▸ EXERCISE
Copy the lines below word for word.

▸ DATA EXTRACT
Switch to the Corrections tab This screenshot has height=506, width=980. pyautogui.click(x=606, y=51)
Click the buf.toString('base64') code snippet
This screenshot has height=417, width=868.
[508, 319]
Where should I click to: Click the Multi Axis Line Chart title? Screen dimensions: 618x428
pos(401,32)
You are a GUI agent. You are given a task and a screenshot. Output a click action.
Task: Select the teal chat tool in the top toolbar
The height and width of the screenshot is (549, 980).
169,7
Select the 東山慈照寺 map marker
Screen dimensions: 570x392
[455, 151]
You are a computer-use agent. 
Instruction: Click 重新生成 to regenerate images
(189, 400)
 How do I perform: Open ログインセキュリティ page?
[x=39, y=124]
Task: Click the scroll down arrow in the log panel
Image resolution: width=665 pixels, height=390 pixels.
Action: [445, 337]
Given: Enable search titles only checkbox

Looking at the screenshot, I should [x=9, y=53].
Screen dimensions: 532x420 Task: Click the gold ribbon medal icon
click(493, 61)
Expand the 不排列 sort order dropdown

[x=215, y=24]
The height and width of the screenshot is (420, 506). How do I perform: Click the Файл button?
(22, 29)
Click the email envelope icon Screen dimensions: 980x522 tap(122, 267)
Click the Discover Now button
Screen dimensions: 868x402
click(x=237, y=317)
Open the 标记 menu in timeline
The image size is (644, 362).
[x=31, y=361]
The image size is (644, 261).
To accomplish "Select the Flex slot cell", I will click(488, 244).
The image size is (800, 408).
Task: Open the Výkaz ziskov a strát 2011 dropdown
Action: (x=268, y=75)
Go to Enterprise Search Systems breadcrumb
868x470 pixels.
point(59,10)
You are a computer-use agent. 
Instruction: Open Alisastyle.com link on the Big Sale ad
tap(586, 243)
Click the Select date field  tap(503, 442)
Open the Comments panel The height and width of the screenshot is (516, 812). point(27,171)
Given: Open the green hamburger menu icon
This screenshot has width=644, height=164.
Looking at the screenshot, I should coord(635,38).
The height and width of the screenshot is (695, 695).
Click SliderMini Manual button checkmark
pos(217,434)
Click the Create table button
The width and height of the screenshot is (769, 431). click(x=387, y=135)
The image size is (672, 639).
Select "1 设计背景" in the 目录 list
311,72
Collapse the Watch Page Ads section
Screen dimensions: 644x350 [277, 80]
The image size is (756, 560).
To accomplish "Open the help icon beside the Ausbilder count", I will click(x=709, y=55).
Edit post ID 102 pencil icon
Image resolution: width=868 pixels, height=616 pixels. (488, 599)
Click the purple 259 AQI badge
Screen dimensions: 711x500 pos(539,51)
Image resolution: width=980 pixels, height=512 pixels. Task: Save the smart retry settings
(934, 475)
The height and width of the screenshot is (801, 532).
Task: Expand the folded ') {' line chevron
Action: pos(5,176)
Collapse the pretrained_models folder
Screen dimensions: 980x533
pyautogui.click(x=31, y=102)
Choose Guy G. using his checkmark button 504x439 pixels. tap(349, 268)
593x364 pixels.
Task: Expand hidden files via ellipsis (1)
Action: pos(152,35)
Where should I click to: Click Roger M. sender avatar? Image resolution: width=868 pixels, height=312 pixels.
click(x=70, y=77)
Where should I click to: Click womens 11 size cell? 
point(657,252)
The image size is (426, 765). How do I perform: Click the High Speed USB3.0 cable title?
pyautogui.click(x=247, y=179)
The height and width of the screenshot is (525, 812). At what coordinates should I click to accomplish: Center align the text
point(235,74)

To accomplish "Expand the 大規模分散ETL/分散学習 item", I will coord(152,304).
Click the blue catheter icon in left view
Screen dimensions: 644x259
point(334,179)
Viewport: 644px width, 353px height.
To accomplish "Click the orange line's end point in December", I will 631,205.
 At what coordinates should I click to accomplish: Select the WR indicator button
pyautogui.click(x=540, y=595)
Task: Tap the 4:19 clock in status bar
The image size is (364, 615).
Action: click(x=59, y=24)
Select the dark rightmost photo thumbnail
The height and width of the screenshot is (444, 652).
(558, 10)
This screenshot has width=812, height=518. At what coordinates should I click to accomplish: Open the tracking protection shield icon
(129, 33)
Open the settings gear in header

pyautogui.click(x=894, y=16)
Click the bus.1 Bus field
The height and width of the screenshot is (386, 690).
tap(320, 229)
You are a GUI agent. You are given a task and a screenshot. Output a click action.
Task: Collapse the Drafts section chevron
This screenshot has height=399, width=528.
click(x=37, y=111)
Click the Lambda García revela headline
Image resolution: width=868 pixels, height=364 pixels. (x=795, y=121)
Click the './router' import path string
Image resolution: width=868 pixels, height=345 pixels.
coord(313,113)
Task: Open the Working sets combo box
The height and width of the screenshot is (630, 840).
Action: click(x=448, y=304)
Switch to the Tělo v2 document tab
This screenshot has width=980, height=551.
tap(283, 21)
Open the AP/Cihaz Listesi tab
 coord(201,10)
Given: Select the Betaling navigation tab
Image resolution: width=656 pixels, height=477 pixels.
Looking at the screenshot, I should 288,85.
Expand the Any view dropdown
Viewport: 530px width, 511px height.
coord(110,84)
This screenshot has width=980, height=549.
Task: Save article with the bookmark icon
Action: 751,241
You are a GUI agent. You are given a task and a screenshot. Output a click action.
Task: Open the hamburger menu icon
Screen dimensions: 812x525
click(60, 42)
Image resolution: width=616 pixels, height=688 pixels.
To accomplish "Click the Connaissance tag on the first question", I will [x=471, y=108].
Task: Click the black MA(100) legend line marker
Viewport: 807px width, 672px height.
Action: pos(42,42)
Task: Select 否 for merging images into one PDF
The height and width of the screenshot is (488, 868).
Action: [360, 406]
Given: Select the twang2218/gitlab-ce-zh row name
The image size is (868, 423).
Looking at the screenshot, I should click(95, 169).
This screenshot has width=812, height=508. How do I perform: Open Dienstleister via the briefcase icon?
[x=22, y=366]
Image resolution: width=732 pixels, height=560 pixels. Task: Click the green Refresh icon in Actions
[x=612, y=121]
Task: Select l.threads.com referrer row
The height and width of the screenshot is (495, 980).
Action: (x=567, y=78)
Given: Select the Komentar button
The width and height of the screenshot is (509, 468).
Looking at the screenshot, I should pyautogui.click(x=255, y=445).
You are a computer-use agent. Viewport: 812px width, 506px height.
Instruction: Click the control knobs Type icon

▸ RESPONSE TO THE TASK
Switch to the Corrections tab This screenshot has height=506, width=980. pyautogui.click(x=606, y=51)
Click the buf.toString('base64') code snippet
This screenshot has height=417, width=868.
[508, 319]
Where should I click to: Click the Multi Axis Line Chart title? Screen dimensions: 618x428
pos(401,32)
You are a GUI agent. You are given a task and a screenshot. Output a click action.
Task: Select the teal chat tool in the top toolbar
The height and width of the screenshot is (549, 980).
169,7
Select the 東山慈照寺 map marker
Screen dimensions: 570x392
[455, 151]
You are a computer-use agent. 
Instruction: Click 重新生成 to regenerate images
(189, 400)
 How do I perform: Open ログインセキュリティ page?
[x=39, y=124]
Task: Click the scroll down arrow in the log panel
Image resolution: width=665 pixels, height=390 pixels.
Action: [445, 337]
Given: Enable search titles only checkbox

Looking at the screenshot, I should [x=9, y=53].
Screen dimensions: 532x420 Task: Click the gold ribbon medal icon
click(493, 61)
Expand the 不排列 sort order dropdown

[x=215, y=24]
The height and width of the screenshot is (420, 506). How do I perform: Click the Файл button?
(22, 29)
Click the email envelope icon Screen dimensions: 980x522 tap(122, 267)
Click the Discover Now button
Screen dimensions: 868x402
click(x=237, y=317)
Open the 标记 menu in timeline
The image size is (644, 362).
[x=31, y=361]
The image size is (644, 261).
To accomplish "Select the Flex slot cell", I will click(488, 244).
The image size is (800, 408).
Task: Open the Výkaz ziskov a strát 2011 dropdown
Action: (x=268, y=75)
Go to Enterprise Search Systems breadcrumb
868x470 pixels.
point(59,10)
You are a computer-use agent. 
Instruction: Open Alisastyle.com link on the Big Sale ad
tap(586, 243)
Click the Select date field  tap(503, 442)
Open the Comments panel The height and width of the screenshot is (516, 812). point(27,171)
Given: Open the green hamburger menu icon
This screenshot has width=644, height=164.
Looking at the screenshot, I should coord(635,38).
The height and width of the screenshot is (695, 695).
Click SliderMini Manual button checkmark
pos(217,434)
Click the Create table button
The width and height of the screenshot is (769, 431). click(x=387, y=135)
The image size is (672, 639).
Select "1 设计背景" in the 目录 list
311,72
Collapse the Watch Page Ads section
Screen dimensions: 644x350 [277, 80]
The image size is (756, 560).
To accomplish "Open the help icon beside the Ausbilder count", I will click(x=709, y=55).
Edit post ID 102 pencil icon
Image resolution: width=868 pixels, height=616 pixels. (488, 599)
Click the purple 259 AQI badge
Screen dimensions: 711x500 pos(539,51)
Image resolution: width=980 pixels, height=512 pixels. Task: Save the smart retry settings
(934, 475)
The height and width of the screenshot is (801, 532).
Task: Expand the folded ') {' line chevron
Action: pos(5,176)
Collapse the pretrained_models folder
Screen dimensions: 980x533
pyautogui.click(x=31, y=102)
Choose Guy G. using his checkmark button 504x439 pixels. tap(349, 268)
593x364 pixels.
Task: Expand hidden files via ellipsis (1)
Action: pos(152,35)
Where should I click to: Click Roger M. sender avatar? Image resolution: width=868 pixels, height=312 pixels.
click(x=70, y=77)
Where should I click to: Click womens 11 size cell? 
point(657,252)
The image size is (426, 765). How do I perform: Click the High Speed USB3.0 cable title?
pyautogui.click(x=247, y=179)
The height and width of the screenshot is (525, 812). At what coordinates should I click to accomplish: Center align the text
point(235,74)

To accomplish "Expand the 大規模分散ETL/分散学習 item", I will coord(152,304).
Click the blue catheter icon in left view
Screen dimensions: 644x259
point(334,179)
Viewport: 644px width, 353px height.
To accomplish "Click the orange line's end point in December", I will 631,205.
 At what coordinates should I click to accomplish: Select the WR indicator button
pyautogui.click(x=540, y=595)
Task: Tap the 4:19 clock in status bar
The image size is (364, 615).
Action: click(x=59, y=24)
Select the dark rightmost photo thumbnail
The height and width of the screenshot is (444, 652).
(558, 10)
This screenshot has width=812, height=518. At what coordinates should I click to accomplish: Open the tracking protection shield icon
(129, 33)
Open the settings gear in header

pyautogui.click(x=894, y=16)
Click the bus.1 Bus field
The height and width of the screenshot is (386, 690).
tap(320, 229)
You are a GUI agent. You are given a task and a screenshot. Output a click action.
Task: Collapse the Drafts section chevron
This screenshot has height=399, width=528.
click(x=37, y=111)
Click the Lambda García revela headline
Image resolution: width=868 pixels, height=364 pixels. (x=795, y=121)
Click the './router' import path string
Image resolution: width=868 pixels, height=345 pixels.
coord(313,113)
Task: Open the Working sets combo box
The height and width of the screenshot is (630, 840).
Action: click(x=448, y=304)
Switch to the Tělo v2 document tab
This screenshot has width=980, height=551.
tap(283, 21)
Open the AP/Cihaz Listesi tab
 coord(201,10)
Given: Select the Betaling navigation tab
Image resolution: width=656 pixels, height=477 pixels.
Looking at the screenshot, I should 288,85.
Expand the Any view dropdown
Viewport: 530px width, 511px height.
coord(110,84)
This screenshot has width=980, height=549.
Task: Save article with the bookmark icon
Action: 751,241
You are a GUI agent. You are given a task and a screenshot. Output a click action.
Task: Open the hamburger menu icon
Screen dimensions: 812x525
click(60, 42)
Image resolution: width=616 pixels, height=688 pixels.
To accomplish "Click the Connaissance tag on the first question", I will [x=471, y=108].
Task: Click the black MA(100) legend line marker
Viewport: 807px width, 672px height.
Action: pos(42,42)
Task: Select 否 for merging images into one PDF
The height and width of the screenshot is (488, 868).
Action: [360, 406]
Given: Select the twang2218/gitlab-ce-zh row name
The image size is (868, 423).
Looking at the screenshot, I should click(95, 169).
This screenshot has width=812, height=508. How do I perform: Open Dienstleister via the briefcase icon?
[x=22, y=366]
Image resolution: width=732 pixels, height=560 pixels. Task: Click the green Refresh icon in Actions
[x=612, y=121]
Task: Select l.threads.com referrer row
The height and width of the screenshot is (495, 980).
Action: (x=567, y=78)
Given: Select the Komentar button
The width and height of the screenshot is (509, 468).
Looking at the screenshot, I should pyautogui.click(x=255, y=445).
You are a computer-use agent. Viewport: 812px width, 506px height.
Instruction: Click the control knobs Type icon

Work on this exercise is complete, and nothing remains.